A strong economy has historically increased demand for homes. When more homes are sold, the demand for mortgages also increases, which can cause rates to go up. But the flip side is also true: A drop in demand for mortgages could signal a coming downturn in mortgage rates.

Should I Lock in My Mortgage Rate Now?

Mortgage rates move up and down on a daily basis, and it’s impossible to time the market. So locking in your interest rate right now is a good idea because overall, rates are exceptionally low.

A rate lock will only last for a set amount of time, typically 30-60 days. If you hit a snag during closing and it looks like your rate lock will expire you should talk with your lender. It may offer an extension of the lock, however, you might have to pay a fee for that privilege.

What Does the Future Hold for Mortgage Rates?

To start the year, mortgage rates jumped and crossed 3% for the first time since July 2020. After this dramatic increase, we saw a decline that brought rates back under 3%. With rates hovering around 3%, they are still near or below the levels many experts expected mortgage rates to be at in 2021.

How we have been dealing with coronavirus, and our economic recovery will have a big impact on rates. If spending increases, from the government and consumers, that’s likely to drive inflation higher. In this scenario, we’ll most likely see mortgage rates begin to climb upward. But in spite of the potential for rising inflation, it’s unlikely that we’ll see skyrocketing mortgage rates in 2021. One reason for this: the Federal Reserve believes that low interest rates will help the economy rebound. So it’s likely to make policy decisions in favor of keeping rates low.

2021 Mortgage Rate Forecast

Mortgage rates have stabilized somewhat after a volatile first few months of the year. As the year progresses, they are likely to remain reasonably flat but could start to trend higher.

However, the economy still has a long way to go before it recovers to pre-pandemic levels. If we get surprised by any bad news, that could put a damper on rates.

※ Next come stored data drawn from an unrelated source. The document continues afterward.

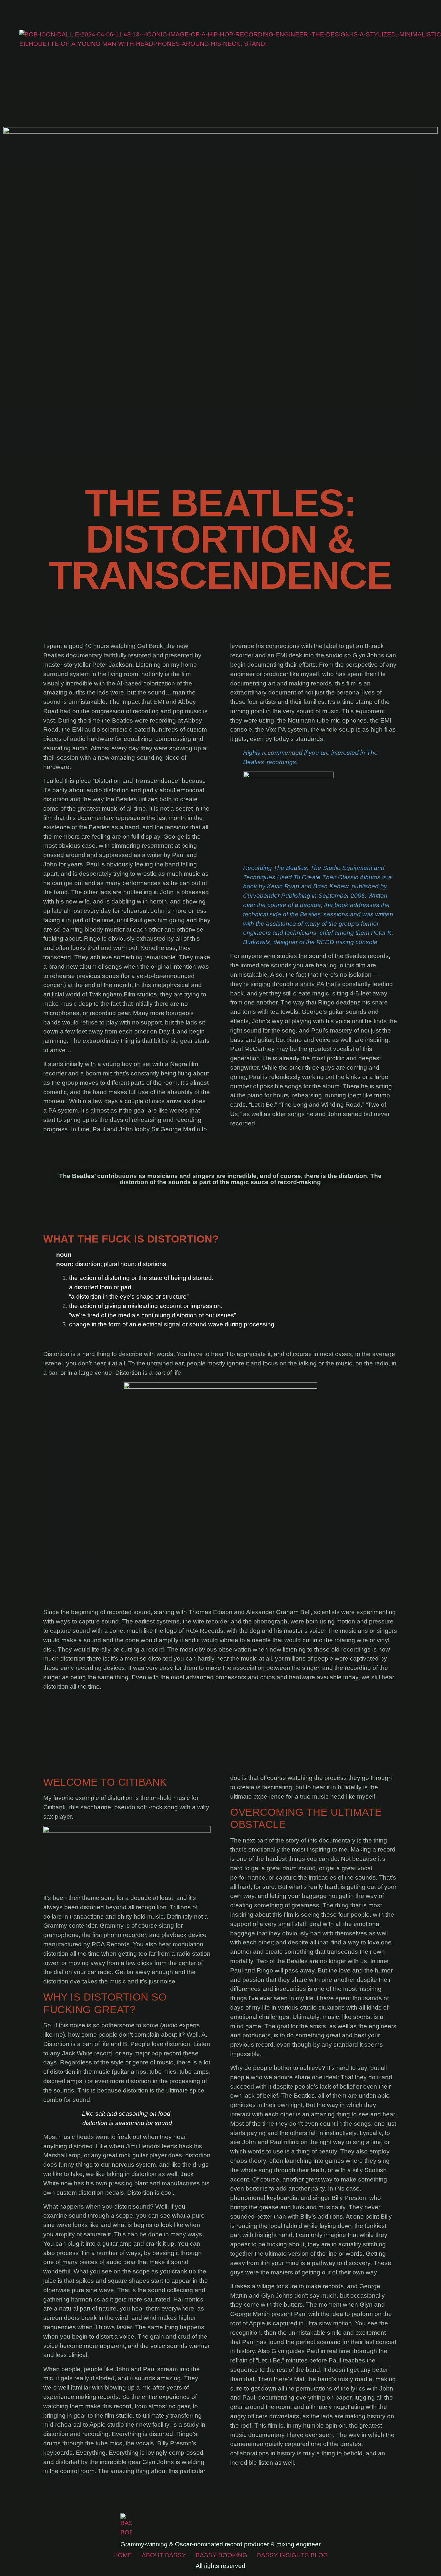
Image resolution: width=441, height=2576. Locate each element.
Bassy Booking (221, 2555)
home (122, 2555)
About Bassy (164, 2555)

How to Get the Best Mortgage Rate

As you work to secure the absolute best mortgage rate you should focus on three considerations: Credit score, loan-to-value ratio (LTV), and debt-to-income ratio (DTI).

To get the lowest mortgage rate, it’s best to have a credit score somewhere between 700-800. Having a credit score above 800 is nice, but will likely have no major impact on your rate.

How much debt you have will affect not only the price of the house you can afford, but also your mortgage rate. The maximum DTI for most mortgage loans is 43%. So If you make $3,000 a month you’d be allowed to have up to $1,290 in monthly bills. Although, having a DTI under 28% is more likely to get you a reduction in your interest rate..

Mortgage providers offer the largest mortgage rate reductions to home buyers that are seen as less risky. One surefire way to show you’re a less risky borrower is to have a bigger down payment. A down payment of 20% or more will save you money in two ways: with a more favorable mortgage rate, and you’ll be able to avoid paying for private mortgage insurance (PMI).